Fino al giorno in cui si sente dire: “Alessandra, tu mangi tre volte al giorno, quindi per tre volte puoi curare la tua alimentazione come fosse una vera e propria terapia”, e decide di affiancare alle terapie una dieta anti-cancro. È un medico agopuntore a spiegare quello che molti oncologi non dicono, anche se sul tema concordano le raccomandazioni di tutti gli istituti di ricerca: l’alimentazione ha un ruolo fondamentale nella prevenzione e nella cura del tumore.
“Dal giorno successivo, seguendo le indicazioni di queste ricerche, ho completamente rivoluzionato la mia dieta abbandonando ogni tipo di proteina animale, zuccheri (inclusi quelli della frutta), alimenti processati, farine raffinate, eccesso di sale, cotture a temperature troppo elevate, solanacee (melanzane, peperoni, pomodori, patate) perché ricche di solanina, sostanza che agisce su apparato digerente, barriera intestinale, sistema nervoso e metabolismo del calcio.
Ho iniziato a consumare molti alimenti crudi, verdure biologiche (perlopiù amare e a foglia verde, ricche di vitamina C e clorofilla) e ortaggi della famiglia delle crucifere, ricchi di sali minerali come calcio, ferro e sostanze benefiche che rafforzano il sistema immunitario e fibre che prevengono i problemi digestivi). Cereali integrali; legumi; semi oleosi; olio evo, olio di semi di canapa – che ha una bassissima quantità di acidi grassi saturi, intorno al 10%, ma è ricchissimo di omega 3, grassi polinsaturi che permettono di metabolizzare i grassi, agevolano la pulizia delle arterie, combattono i trigliceridi alti e quindi il colesterolo e prevengono le infiammazioni degli organi -; olio di semi di lino (ricco di omega 3 e omega 6, vitamina C e vitamina E, vitamine del gruppo B, proteine vegetali e sali minerali); frutta secca, in special modo mandorle e noci”.

**Compito 1:**
Rispondi a queste domande sul brano sulla dieta anti-cancro.
(a) Chi spiega ad Alessandra che può curare la propria alimentazione come una terapia?
(b) Quali ortaggi vengono indicati tra parentesi come solanacee?
(c) Intorno a quale percentuale si colloca la quantità di acidi grassi saturi dell'olio di semi di canapa?
**Compito 2:**
Prosegui il brano sulla dieta anti-cancro dopo l'ultima frase riportata.

**Dati registrati:**
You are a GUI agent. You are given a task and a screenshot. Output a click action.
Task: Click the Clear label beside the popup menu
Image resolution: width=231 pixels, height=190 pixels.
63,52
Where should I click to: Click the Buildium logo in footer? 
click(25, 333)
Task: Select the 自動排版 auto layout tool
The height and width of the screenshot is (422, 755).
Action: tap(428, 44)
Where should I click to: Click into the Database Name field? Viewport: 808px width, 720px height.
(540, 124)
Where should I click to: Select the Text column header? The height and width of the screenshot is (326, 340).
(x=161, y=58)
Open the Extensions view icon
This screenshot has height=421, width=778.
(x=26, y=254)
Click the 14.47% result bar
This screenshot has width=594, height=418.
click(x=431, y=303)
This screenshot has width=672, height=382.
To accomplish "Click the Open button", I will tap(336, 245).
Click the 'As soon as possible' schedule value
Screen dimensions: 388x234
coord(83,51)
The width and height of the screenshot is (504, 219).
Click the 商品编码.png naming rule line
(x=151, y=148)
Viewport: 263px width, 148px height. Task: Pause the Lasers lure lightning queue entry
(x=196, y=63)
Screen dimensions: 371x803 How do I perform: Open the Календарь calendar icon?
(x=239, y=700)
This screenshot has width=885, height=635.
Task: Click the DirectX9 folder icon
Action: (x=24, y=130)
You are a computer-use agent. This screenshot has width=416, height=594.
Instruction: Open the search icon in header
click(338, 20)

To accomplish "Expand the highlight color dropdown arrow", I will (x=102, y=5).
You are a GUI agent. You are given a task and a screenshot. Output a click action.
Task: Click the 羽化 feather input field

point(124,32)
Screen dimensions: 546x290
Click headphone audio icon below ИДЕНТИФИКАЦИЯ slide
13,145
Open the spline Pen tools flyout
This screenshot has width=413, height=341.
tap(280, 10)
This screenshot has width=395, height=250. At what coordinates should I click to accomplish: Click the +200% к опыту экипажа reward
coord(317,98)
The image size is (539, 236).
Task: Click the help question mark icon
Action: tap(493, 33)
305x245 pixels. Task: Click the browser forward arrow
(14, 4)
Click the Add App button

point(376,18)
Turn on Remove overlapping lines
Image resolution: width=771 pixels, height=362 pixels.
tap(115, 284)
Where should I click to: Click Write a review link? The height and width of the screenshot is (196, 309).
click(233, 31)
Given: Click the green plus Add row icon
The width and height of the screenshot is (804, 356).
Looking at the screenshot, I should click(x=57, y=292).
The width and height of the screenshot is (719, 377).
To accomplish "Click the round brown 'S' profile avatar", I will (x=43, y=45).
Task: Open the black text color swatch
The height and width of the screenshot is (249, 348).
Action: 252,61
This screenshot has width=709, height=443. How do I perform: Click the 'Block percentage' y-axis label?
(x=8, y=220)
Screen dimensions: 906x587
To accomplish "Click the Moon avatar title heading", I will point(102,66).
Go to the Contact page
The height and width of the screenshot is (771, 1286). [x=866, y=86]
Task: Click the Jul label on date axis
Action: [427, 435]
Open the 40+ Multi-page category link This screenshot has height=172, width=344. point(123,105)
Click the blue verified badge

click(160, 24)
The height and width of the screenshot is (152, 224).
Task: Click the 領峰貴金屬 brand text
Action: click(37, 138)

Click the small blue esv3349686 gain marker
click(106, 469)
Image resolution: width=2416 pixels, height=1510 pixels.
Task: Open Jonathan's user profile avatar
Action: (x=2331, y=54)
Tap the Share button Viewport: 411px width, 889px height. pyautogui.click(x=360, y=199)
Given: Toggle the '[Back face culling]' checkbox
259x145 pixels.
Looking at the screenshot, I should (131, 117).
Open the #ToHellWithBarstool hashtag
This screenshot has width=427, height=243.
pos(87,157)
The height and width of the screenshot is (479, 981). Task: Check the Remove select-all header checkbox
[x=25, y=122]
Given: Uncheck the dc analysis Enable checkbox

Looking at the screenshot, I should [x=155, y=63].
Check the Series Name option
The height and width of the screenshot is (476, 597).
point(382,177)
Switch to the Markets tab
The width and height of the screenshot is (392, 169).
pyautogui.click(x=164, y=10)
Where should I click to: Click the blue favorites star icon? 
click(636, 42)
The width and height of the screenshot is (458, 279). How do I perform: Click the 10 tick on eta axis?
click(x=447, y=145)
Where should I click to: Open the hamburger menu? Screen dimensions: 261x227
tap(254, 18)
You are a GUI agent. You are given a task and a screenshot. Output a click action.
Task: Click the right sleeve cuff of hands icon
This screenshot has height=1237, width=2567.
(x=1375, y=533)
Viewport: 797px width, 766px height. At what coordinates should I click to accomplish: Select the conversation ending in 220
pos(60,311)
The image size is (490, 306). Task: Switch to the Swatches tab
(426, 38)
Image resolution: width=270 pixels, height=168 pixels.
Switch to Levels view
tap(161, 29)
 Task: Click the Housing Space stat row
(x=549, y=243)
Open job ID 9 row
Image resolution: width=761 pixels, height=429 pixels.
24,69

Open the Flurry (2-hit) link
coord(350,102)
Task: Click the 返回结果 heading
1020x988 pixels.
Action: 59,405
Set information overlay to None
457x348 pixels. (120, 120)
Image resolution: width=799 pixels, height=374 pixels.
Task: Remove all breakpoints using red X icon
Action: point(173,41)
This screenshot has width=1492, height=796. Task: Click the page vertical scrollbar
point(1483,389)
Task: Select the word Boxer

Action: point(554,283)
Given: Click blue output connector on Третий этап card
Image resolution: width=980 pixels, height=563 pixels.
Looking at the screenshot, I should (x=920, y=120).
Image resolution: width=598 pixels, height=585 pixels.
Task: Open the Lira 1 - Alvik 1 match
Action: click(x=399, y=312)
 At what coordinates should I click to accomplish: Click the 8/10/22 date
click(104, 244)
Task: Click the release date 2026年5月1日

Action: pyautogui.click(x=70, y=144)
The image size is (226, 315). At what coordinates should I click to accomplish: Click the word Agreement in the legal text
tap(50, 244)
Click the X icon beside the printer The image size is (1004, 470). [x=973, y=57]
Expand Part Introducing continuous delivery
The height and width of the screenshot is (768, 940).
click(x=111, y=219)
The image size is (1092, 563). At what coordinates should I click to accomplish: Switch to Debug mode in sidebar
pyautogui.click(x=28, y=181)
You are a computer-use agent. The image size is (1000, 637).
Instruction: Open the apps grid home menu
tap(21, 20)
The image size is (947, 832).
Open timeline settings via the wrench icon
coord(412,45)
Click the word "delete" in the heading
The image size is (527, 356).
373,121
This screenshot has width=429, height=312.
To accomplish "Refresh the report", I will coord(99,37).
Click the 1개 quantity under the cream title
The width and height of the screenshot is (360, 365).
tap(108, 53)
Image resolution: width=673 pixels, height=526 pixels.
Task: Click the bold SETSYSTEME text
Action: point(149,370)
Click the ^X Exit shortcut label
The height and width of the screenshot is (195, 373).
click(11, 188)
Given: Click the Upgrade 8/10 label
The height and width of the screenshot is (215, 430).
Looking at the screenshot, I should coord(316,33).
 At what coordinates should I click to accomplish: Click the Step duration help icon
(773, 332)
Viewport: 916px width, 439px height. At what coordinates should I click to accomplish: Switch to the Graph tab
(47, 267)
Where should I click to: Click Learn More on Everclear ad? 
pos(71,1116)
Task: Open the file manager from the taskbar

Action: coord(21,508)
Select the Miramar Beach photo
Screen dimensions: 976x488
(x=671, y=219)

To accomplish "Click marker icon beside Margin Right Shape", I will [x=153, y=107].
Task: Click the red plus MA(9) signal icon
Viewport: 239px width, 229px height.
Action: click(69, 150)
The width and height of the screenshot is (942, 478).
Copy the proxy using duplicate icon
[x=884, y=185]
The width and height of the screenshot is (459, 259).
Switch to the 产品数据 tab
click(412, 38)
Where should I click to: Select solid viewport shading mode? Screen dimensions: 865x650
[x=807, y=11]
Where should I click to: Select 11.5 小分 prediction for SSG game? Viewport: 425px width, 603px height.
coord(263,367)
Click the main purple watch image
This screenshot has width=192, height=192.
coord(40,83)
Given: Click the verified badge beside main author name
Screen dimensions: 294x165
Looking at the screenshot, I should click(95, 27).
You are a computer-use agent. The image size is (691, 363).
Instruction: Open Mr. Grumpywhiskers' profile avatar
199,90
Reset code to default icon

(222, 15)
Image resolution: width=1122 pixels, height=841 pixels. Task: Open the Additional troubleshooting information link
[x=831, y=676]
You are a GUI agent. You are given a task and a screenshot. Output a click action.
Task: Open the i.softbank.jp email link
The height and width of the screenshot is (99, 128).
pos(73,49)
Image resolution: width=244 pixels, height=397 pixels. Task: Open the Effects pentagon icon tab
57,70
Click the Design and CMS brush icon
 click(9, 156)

**Risposta 1:**
(a) Un medico agopuntore.
(b) Melanzane, peperoni, pomodori e patate.
(c) Intorno al 10%.

**Risposta 2:**
Alessandra ha cominciato a organizzare incontri, invitando oncologi e nutrizionisti a confrontarsi e coinvolgendo altri malati e associazioni che si occupano di cura e prevenzione del cancro.
Il prossimo appuntamento è domenica a Roma, alle 18:30 a Casetta Rossa, Via Magnaghi 14, con la dottoressa Liuve Capezzani, psicologa, psicoterapeuta e psico-oncologa, Annamaria Mazzini, pittrice fondatrice dell’associazione Body Art Therapy Italia, e Raffaella Sirena di Gemme Dormienti, una Onlus specializzata nella tutela della fertilità delle pazienti oncologiche. Seguirà un aperitivo di finanziamento alla campagna di Alessandra: “Rigorosamente vegan, sano e bio”.
Da aprile Alessandra si sottopone a Francoforte al trattamento che le ha permesso di recuperare il funzionamento del fegato e di ricominciare a ballare. Una cura non disponibile in Italia, alla quale Alessandra ha accesso grazie all’aiuto dei donatori che hanno aderito alla sua campagna: “Ho ancora un sacco di cose da fare in questa vita, non mi arrendo. Non sono una guru né un medico, ma di certo racconto la mia esperienza con la speranza di lanciare dei semi nei cuori e nelle menti delle persone che mi leggono.
Altre pazienti possono stare meglio affiancando alle terapie tradizionali delle terapie naturali che sostengono il sistema immunitario e aiutano ad affrontare gli effetti collaterali della chemioterapia. A loro raccomando di fare una rigorosa attenzione all’alimentazione, lavorare sulle proprie emozioni, praticare tecniche di rilassamento come lo yoga, la meditazione. Tutto questo si chiama approccio integrato alla malattia: la presa in cura della persona passa dal corpo, dall’anima e dallo spirito. È ignorato dall’oncologia occidentale, ad esclusione di pochi paesi, ma tipico delle medicine tradizionali di altri paesi come quella indiana e cinese”.